*WORK ITEM*
Pictures are to be left out, and every entry repeated exactly.

*MATERIALS PROVIDED*

───

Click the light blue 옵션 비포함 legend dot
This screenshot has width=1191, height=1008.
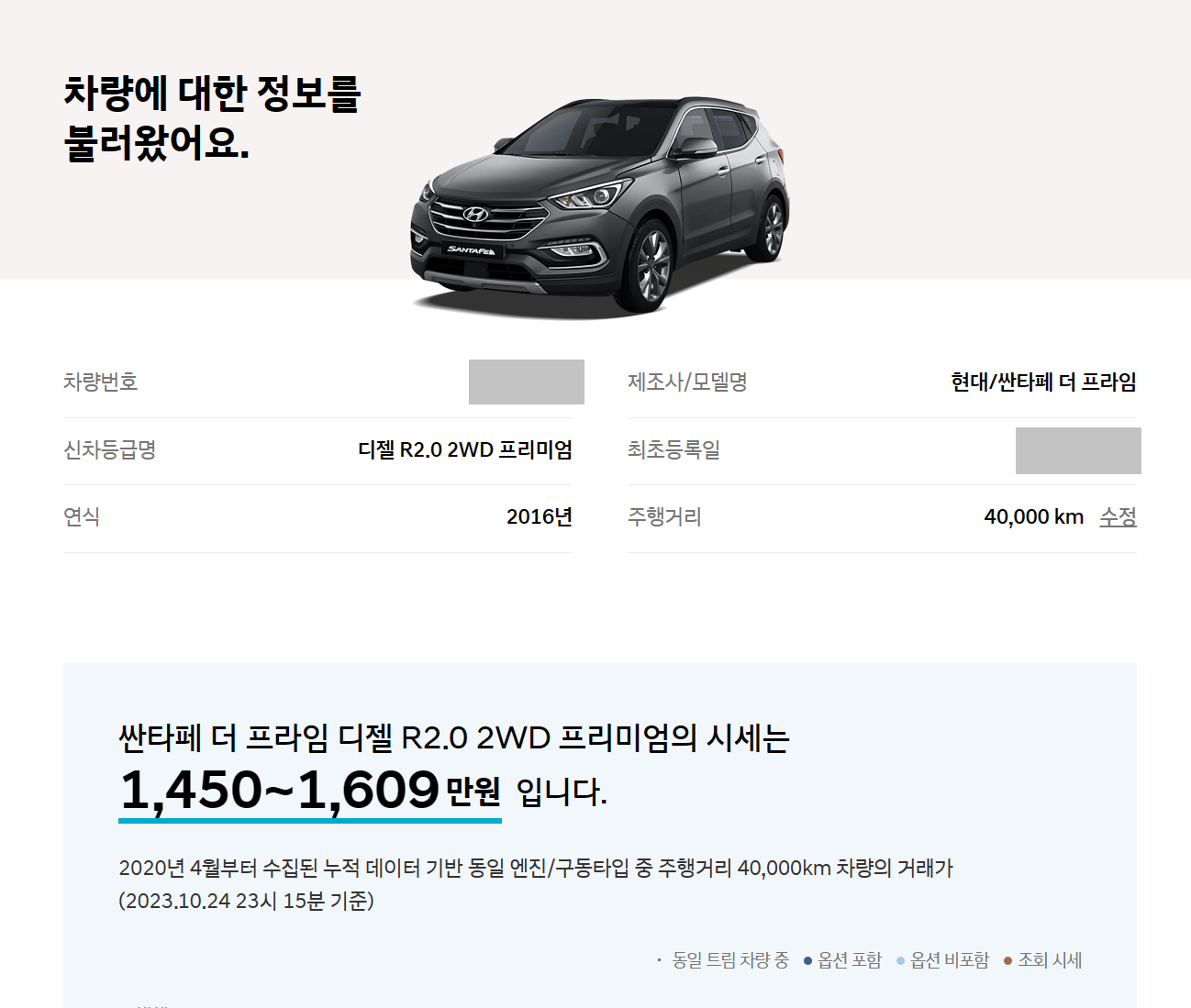tap(900, 960)
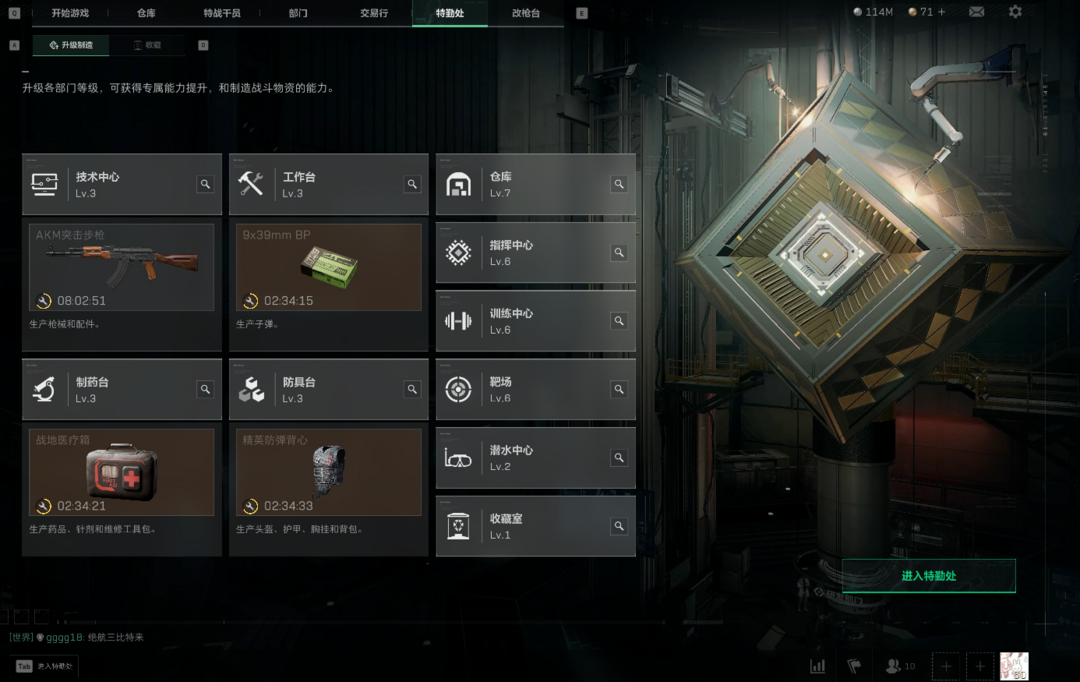Click magnifier on 潜水中心 row
1080x682 pixels.
[x=619, y=457]
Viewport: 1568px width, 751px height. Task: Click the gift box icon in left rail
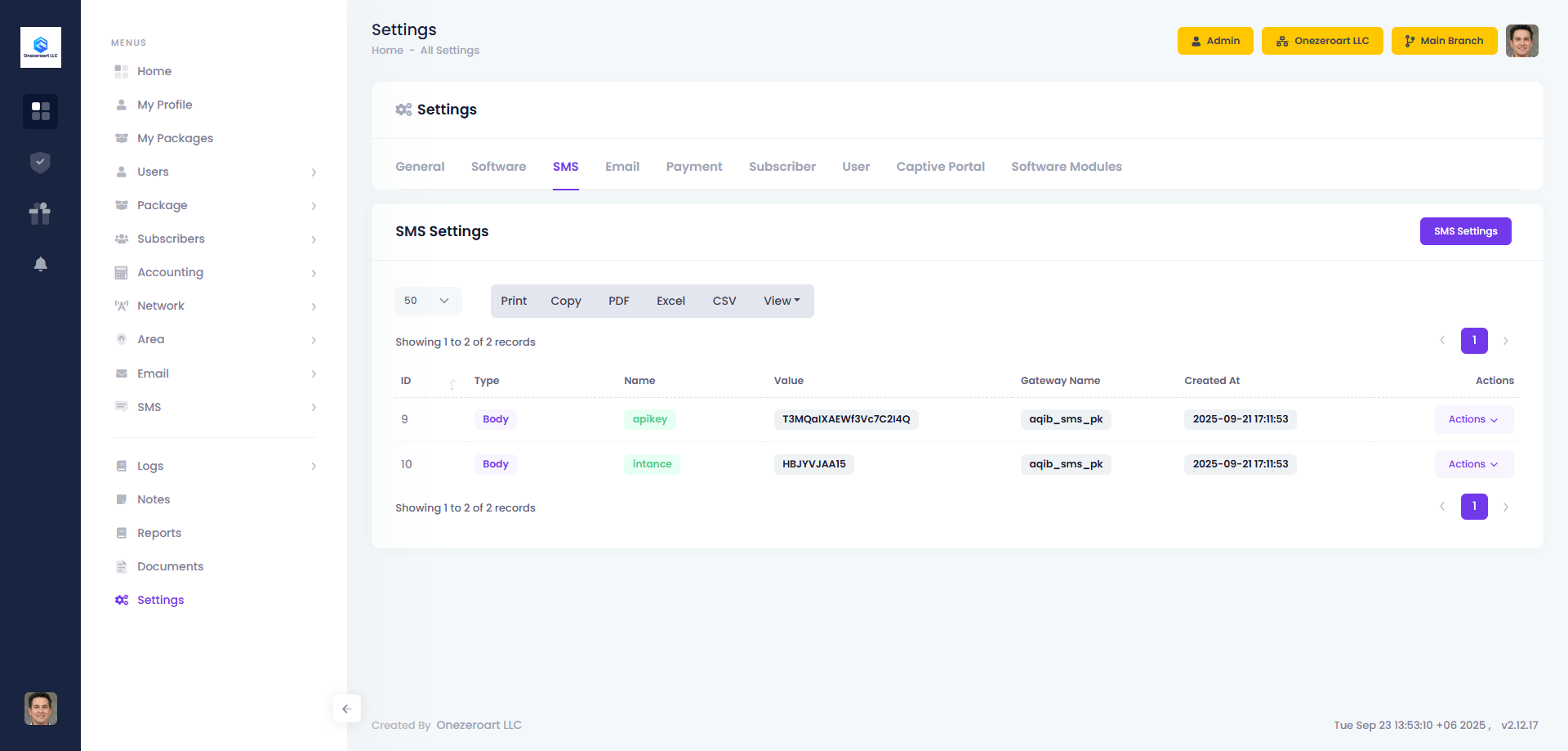[40, 213]
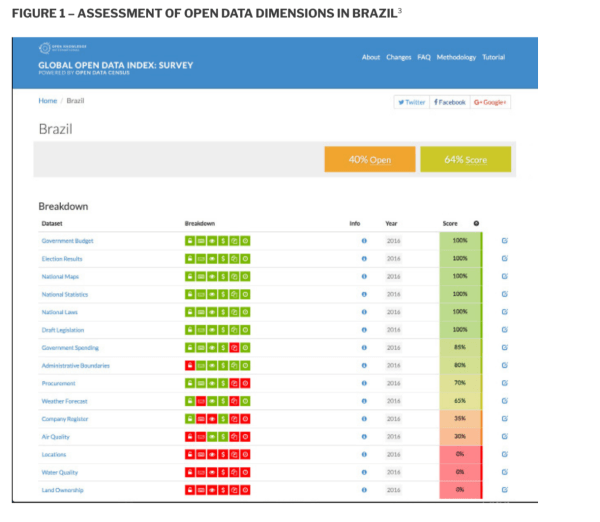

───

*RESPONSE BOX*
Click the light blue 옵션 비포함 legend dot
This screenshot has width=1191, height=1008.
tap(900, 960)
Click magnifier on 潜水中心 row
1080x682 pixels.
[x=619, y=457]
Viewport: 1568px width, 751px height. Task: Click the gift box icon in left rail
[40, 213]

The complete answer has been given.